{ on programming and the internets }


by Louis Brandy

Bugs of Doom (aka the Heisenbugs)

I think anyone who has programmed for any length of time has some stories to tell about the most ridiculous and convoluted bugs that they’ve ever encountered. Here’s my little hall of fame. Pretty much all of the most convoluted bugs have something in common: they are incredibly difficult to reproduce. In low level languages, this typically involves one of three issues: memory management, concurrency, or rarely a bug in something you should be trusting (your compiler, your OS, etc.).
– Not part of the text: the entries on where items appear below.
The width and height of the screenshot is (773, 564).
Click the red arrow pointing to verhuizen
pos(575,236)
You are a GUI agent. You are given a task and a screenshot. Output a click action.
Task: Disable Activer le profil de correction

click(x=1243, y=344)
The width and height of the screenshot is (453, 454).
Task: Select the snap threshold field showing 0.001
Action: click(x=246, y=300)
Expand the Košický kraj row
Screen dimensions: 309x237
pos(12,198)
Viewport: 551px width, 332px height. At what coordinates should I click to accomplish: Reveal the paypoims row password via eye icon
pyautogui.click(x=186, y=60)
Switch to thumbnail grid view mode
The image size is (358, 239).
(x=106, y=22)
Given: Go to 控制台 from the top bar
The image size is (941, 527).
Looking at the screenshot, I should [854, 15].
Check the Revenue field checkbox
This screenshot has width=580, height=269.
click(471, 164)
In higher level languages, the most convoluted bugs tend to happen when the auto-magic of your language hits some corner case and goes haywire.

The absolute worst of the worst are the heisenbugs. That is, the bugs that only happen when you aren’t looking for them. The harder you try to find them, the less reproducible they become. The very act of trying to debug them, makes them disappear.

Concurrency troubles

What happened: We created a live demonstration of our face detection and face tracking. We decided to stress test it and leave it running for awhile. It would dead lock after running for about 2 days.
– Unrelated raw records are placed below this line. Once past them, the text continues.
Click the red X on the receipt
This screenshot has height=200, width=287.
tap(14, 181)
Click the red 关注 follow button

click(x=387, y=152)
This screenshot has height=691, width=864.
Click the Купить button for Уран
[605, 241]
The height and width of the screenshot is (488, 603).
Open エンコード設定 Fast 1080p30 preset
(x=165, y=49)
How we attacked it: It was relatively simple to determine that a thread was crashing. The problem was altering the code in any meaningful way ended up making the bug irreproducible. You can imagine the pain in testing this, however, because it takes a good 4 to 5 days to decide the bug isn’t going to happen, and even then you aren’t sure.

What caused it: It ended up, no surprise, being a subtle race condition. We set up a thread-safe queue to have the mother process dump all the work to be done onto, and then had the worker threads reading off that queue. In our implementation, the queue could be connected to by worker threads, it would give them things to do, and be disconnected from once the worker thread was done. It would also clean itself up once all the connections died and there was nothing left on the queue.
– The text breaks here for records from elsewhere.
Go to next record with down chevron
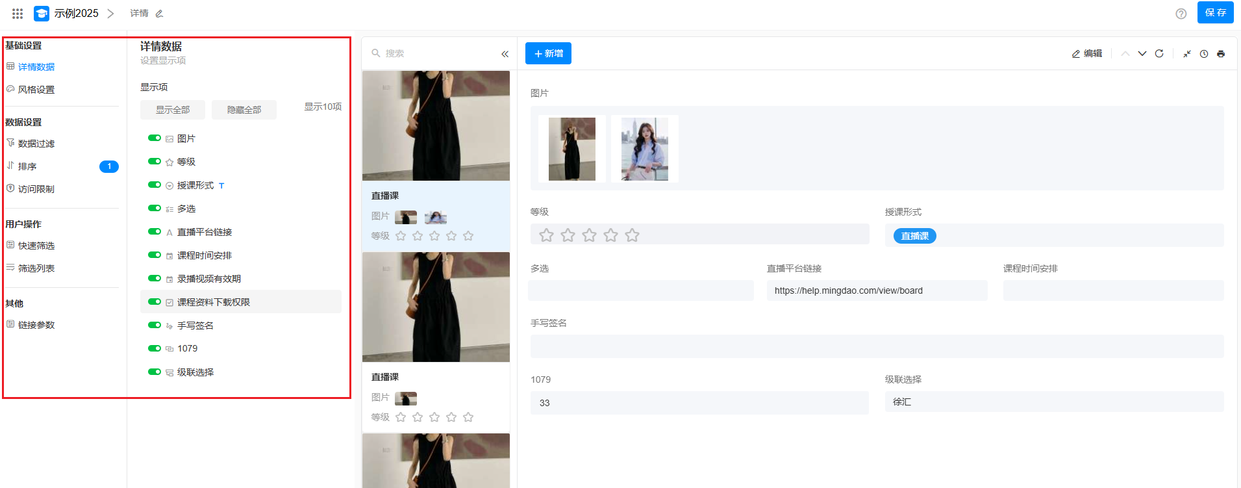The height and width of the screenshot is (488, 1241). point(1142,53)
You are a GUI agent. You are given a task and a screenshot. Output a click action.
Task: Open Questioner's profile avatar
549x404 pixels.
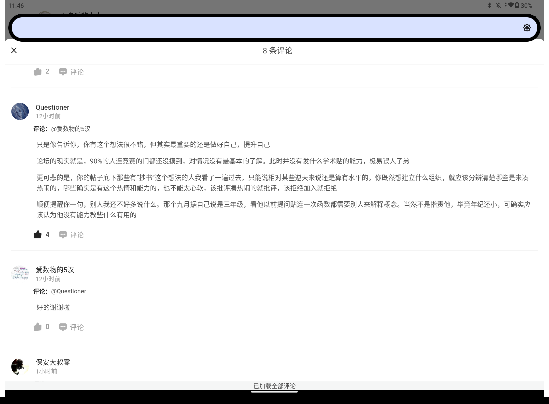(20, 111)
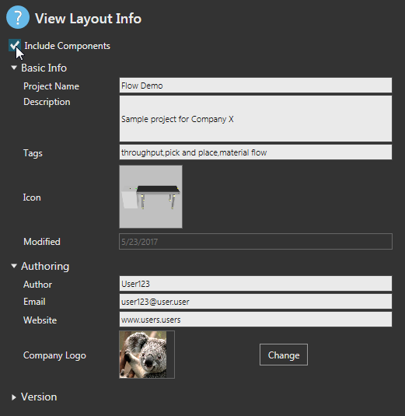
Task: Click the Include Components label text
Action: click(67, 46)
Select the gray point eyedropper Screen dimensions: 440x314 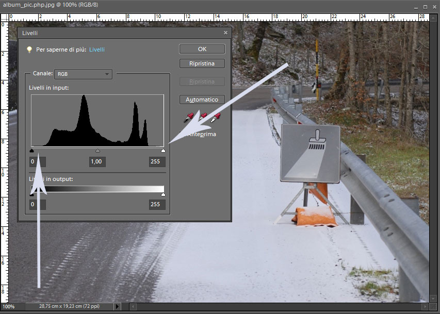203,118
Well, that last little bit is the root of the problem: the program crashed in the pathological condition when one of the threads was blocked in such a way that the other threads were all able to connect to the queue, process all of the data, and then disconnect. The queue would clean itself up, then, and the final thread would awake and try to connect to the now vanished queue. Crash.

The fallout: It probably took us an off-and-on three weeks to figure this one out. Most of that time was spent reproducing the original crash before we started looking seriously. Threading is no joke. Even simple implementations are wrought with potential problems. From that point on, we made some (obvious) rules regarding our threading constructions. First, we have a “prove this is too slow, first” approach to extra complexity (is there an off the shelf solution? Does an extremely simple solution work, first?). Next, if you really need a customized synchronization method for performance reasons, you make it generic (so it can be reused) and you test it with extreme predjudice. We’ve built up a nice library of extremely well-tested thread-safe data structures for our use cases. We rarely have to write new ones, these days.

Memory, memory, memory

What happened: Again we decide to stress test an application and it seg-faulted after a few days.

How we attacked it: We turned off threading, and it ran for 2 weeks, no problems. We removed the assembly code (replacing it with our non-assembly versions) and it ran for 2 weeks, no problems. Sigh. Okay, now what? Was the assembly code bugged and trouncing out of bounds overwriting important information? Another race condition? Or some memory issues that only showed up in certain circumstances? It was the last one.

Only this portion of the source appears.